Si vous deviez payer 10 000 CHF pour la révision de votre automobile, attendre 3 mois pour la récupérer, sans véhicule de remplacement, sans la certitude que le problème ne soit réglé du premier coup, avec une grosse pression pour vous changer les sièges arrière, vous seriez rouge, vert, violet, et à raison. Et le constructeur serait attaqué immédiatement sur les réseaux sociaux, où il serait obligé de faire amende honorable pour ne pas se faire écarteler sur la place publique.

Autre problème, l'industrie du luxe n'est pas intellectuellement et culturellement capable d'accepter ses propres limites. Visiter le SAV d'une boutique de marque horlogère équivaut à courir le risque de se faire regarder de travers. Le sous-entendu, voire le discours explicite, est bien souvent « mais qu'avez vous donc fait ? ». Face à cette accusation d'incurie pas toujours voilée, vous vous sentez indigné. Car vraisemblablement, vous n’êtes pas le sauvage maladroit et brutal qui a massacré l'objet d'amour du réceptionniste, bien terré au sous-sol de sa belle boutique en marbre et moquette beige. Sans compter que bien des problèmes qui arrivent aux montres ne sont pas du fait du porteur.
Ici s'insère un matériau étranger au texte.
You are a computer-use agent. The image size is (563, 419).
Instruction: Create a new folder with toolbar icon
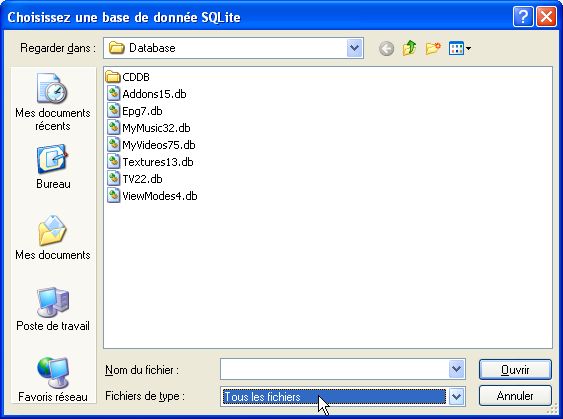(x=433, y=48)
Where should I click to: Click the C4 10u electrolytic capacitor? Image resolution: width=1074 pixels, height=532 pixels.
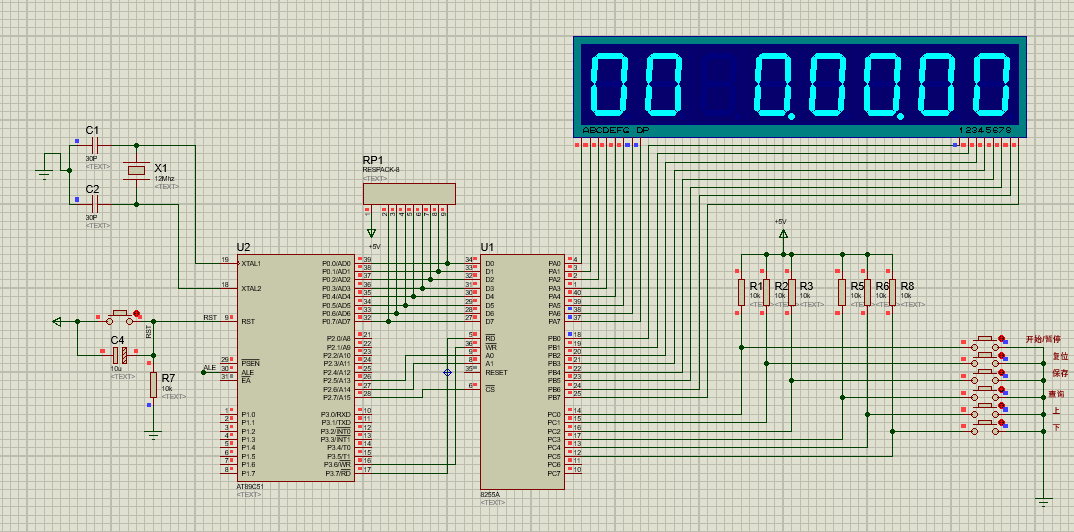[x=118, y=355]
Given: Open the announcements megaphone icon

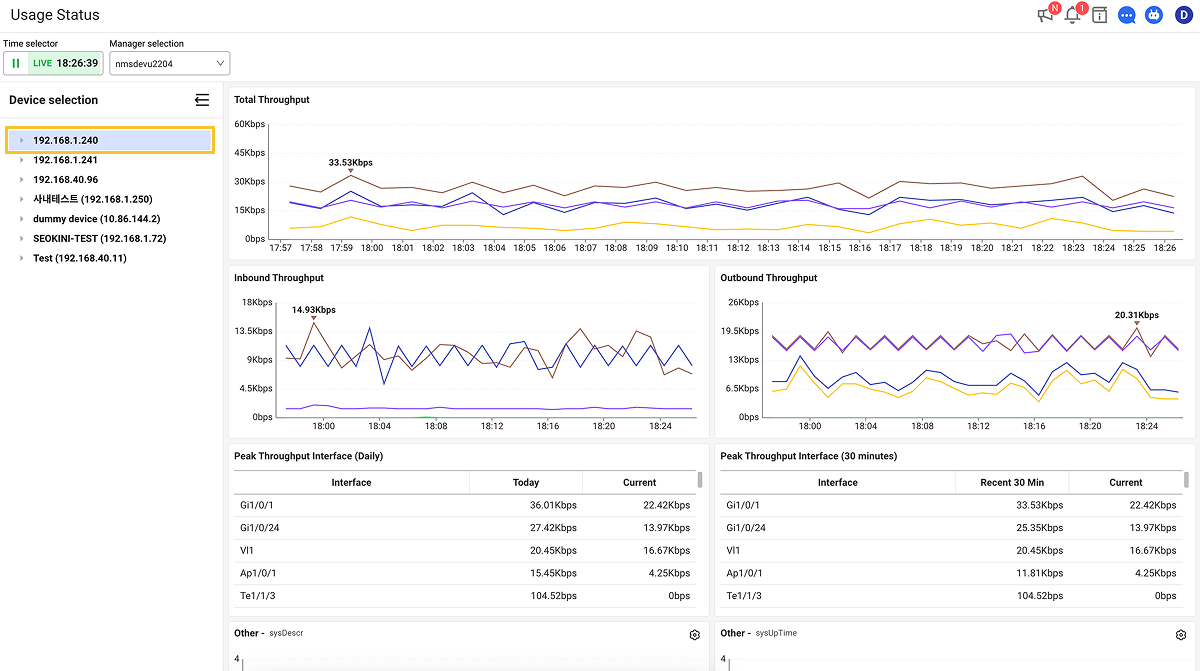Looking at the screenshot, I should [x=1046, y=15].
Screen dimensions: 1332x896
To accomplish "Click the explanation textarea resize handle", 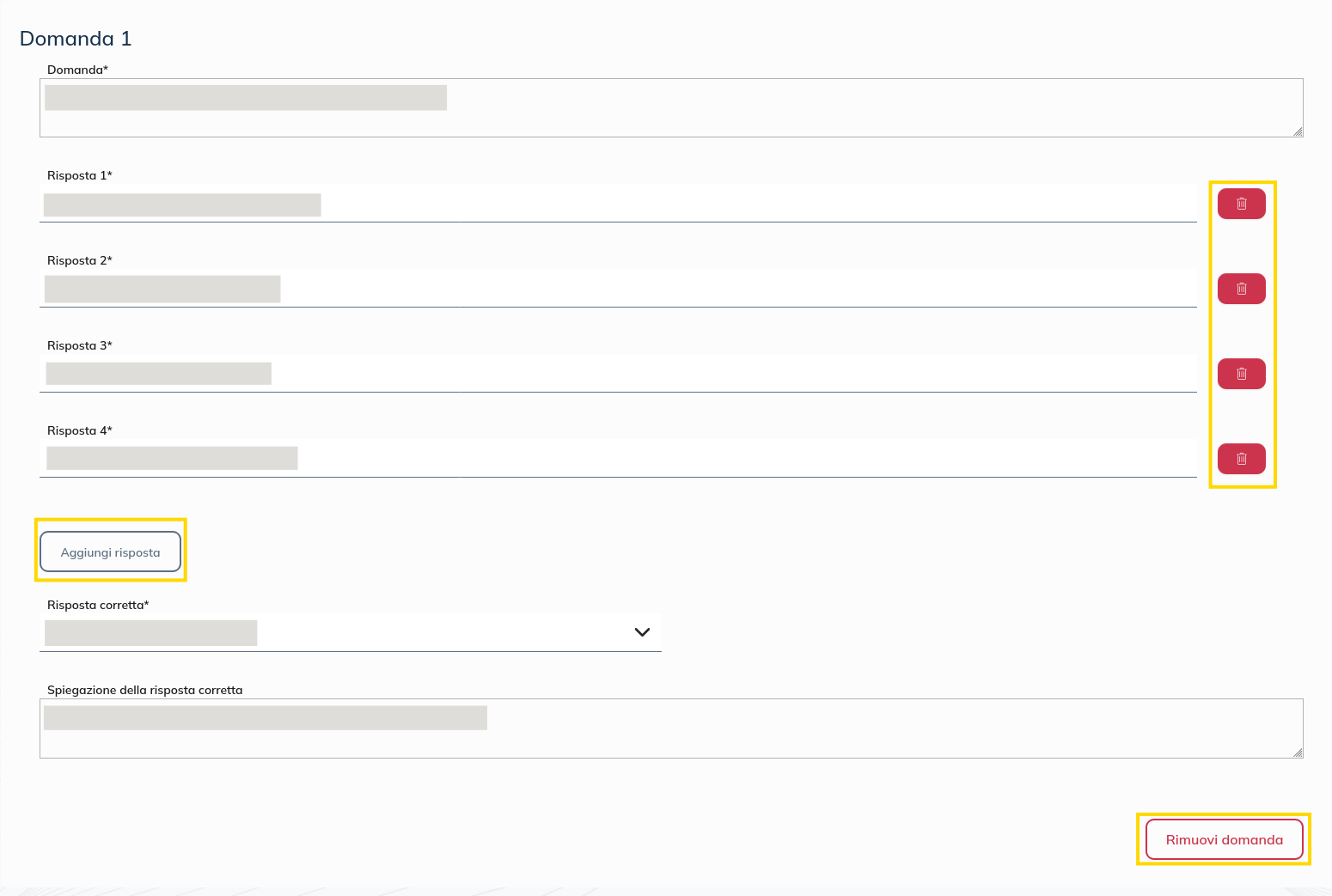I will pos(1298,754).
Une vis de rotor qui se desserre ? Un poussoir qui tombe ? Une lunette qui se décroche ? Il faut être bûcheron pratiquant la compétition pour en arriver là. Mais bon, c'est comme ça. La date de garantie est passée et vous n'y pouvez rien, sinon espérer un geste commercial, ce dernier recours avant que le client ne fasse une crise cardiaque après avoir dépassé le seuil des 120 db en s’époumonant de rage.

Car le fond du problème est aussi commercial. Le SAV reste un poste de coût pour les marques. Les meilleures arrivent à l'équilibre, peut-être, à peine. Il faut dire qu'elles l'ont bien cherché. Il n'existe presque plus aucune marque qui n'ait entièrement rapatrié en interne son SAV. Autrefois, elles livraient des pièces aux réparateurs, à la demande. Puis, elles ont décidé de fermer les vannes pour contrôler les prix et s’accaparer cette part du business. Avec, comme prétexte, une qualité supérieure qu'elles sont seules à même de garantir, un service à la hauteur du prestige de la marque et autres vanités dont on vérifie souvent dans les faits l'invalidité. Certes, le niveau de prestations était inégal. Mais la réponse juste aurait consisté à créer des certifications, des formations pour sécuriser la qualité de la réparation. Pas de créer un goulet d'étranglement monumental et planétaire.

Autre conséquence, comme les marques possèdent désormais leur SAV, ce sont des employés de la marque qui le gèrent. Or, ils sont abreuvés, infusés, perfusés, drogués au message de la maison. On leur explique que la marque est parfaite, supérieure, magique. Comment peut-elle faillir ? Comment peut-elle être responsable de ce qui arrive à long terme à ses produits ? Une telle dissonance cognitive est inconcevable pour des agents commerciaux peu expérimentés, livrés à la mauvaise foi des clients outragés. Alors ils reçoivent mal leur public. Qui se détourne de la marque, qui y perd sa réputation. 

Oui, les marques horlogères ont tendu le bâton pour se faire battre. En augmentant leur production par un facteur dix en vingt ans. En se privant d'une source alternative de réparateurs, capables de maintenir un environnement concurrentiel sain, en termes de délais et de prix. En n'investissant pas assez sur le rhabillage pour se concentrer sur la production. Et surtout en ne mettant pas leur produit à la hauteur des attentes qu'elles ont mis des années à créer. 

Quelle est la solution ? Certains répondent qu'il ne faut acheter que les marques les plus réputées. Mais à deux ou trois exceptions, force est de constater que toutes les marques, même les plus établies, même les plus anciennes, souffrent de problèmes de SAV. Alors non, le SAV, ça ne va pas. Et ça ne va pas non plus s'arranger.